Start

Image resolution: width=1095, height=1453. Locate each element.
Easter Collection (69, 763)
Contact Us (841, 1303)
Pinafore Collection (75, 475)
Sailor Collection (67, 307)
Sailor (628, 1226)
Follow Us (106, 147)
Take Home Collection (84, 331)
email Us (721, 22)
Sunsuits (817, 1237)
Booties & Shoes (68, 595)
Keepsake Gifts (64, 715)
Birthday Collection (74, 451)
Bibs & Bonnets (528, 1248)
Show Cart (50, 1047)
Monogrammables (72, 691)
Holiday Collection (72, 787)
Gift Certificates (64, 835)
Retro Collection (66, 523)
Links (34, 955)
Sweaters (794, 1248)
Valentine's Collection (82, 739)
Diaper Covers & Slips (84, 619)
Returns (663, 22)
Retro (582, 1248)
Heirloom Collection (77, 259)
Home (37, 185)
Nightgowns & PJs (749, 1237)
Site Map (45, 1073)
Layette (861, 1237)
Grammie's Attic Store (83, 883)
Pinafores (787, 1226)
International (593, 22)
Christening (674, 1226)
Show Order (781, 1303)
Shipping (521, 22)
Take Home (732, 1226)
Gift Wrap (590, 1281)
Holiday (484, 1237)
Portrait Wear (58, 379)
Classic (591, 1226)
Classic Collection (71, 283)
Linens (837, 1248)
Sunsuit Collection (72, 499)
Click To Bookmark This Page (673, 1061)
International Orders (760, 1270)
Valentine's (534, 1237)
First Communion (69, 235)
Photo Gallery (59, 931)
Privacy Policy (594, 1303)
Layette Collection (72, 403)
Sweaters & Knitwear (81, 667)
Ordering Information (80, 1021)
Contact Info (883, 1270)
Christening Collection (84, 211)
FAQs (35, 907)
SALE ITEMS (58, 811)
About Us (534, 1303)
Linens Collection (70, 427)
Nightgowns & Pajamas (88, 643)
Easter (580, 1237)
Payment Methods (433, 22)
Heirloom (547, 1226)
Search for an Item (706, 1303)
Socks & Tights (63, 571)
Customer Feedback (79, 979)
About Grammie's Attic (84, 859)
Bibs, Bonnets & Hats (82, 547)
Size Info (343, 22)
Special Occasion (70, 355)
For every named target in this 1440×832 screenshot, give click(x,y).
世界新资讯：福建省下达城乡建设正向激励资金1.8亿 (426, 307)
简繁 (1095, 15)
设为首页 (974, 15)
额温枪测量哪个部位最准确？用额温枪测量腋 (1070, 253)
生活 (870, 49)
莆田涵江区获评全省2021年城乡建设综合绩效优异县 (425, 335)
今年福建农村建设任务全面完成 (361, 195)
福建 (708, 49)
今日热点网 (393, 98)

End

Written task: Count the lines in the records above that contain the string "Home", and give only that number.

Task result: 3